↓

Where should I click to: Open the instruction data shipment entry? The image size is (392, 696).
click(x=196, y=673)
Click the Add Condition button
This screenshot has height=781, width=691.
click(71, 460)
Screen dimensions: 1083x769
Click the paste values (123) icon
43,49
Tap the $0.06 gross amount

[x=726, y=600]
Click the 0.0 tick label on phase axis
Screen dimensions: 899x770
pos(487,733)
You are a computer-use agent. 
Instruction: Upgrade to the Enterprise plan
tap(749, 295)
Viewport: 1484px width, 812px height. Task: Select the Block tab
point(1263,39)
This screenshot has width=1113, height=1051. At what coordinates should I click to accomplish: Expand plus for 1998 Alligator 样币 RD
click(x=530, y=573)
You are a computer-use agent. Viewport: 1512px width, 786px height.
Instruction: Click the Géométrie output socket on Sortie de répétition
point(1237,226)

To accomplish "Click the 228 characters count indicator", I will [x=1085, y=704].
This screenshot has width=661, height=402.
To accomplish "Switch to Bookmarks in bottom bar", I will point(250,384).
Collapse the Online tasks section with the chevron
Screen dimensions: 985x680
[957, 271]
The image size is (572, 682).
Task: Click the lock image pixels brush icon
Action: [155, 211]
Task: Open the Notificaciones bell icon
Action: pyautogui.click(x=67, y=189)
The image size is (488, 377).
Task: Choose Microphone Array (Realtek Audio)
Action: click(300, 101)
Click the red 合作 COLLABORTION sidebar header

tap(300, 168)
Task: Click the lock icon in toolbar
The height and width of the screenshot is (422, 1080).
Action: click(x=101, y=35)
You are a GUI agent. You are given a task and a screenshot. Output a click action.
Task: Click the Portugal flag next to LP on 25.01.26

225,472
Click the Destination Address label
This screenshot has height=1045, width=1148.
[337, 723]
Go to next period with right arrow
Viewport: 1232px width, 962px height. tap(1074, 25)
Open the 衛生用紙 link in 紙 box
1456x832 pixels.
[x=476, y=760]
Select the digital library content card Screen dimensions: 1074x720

↑

Rewrite the rows starting at the line that contains "This screenshot has width=661, height=402." and ending after the line that contains "Action: click(300, 101)", changing "chevron" to "caret" and leaving everything else the same.

This screenshot has width=661, height=402.
To accomplish "Switch to Bookmarks in bottom bar", I will point(250,384).
Collapse the Online tasks section with the caret
Screen dimensions: 985x680
[957, 271]
The image size is (572, 682).
Task: Click the lock image pixels brush icon
Action: [155, 211]
Task: Open the Notificaciones bell icon
Action: pyautogui.click(x=67, y=189)
The image size is (488, 377).
Task: Choose Microphone Array (Realtek Audio)
Action: click(300, 101)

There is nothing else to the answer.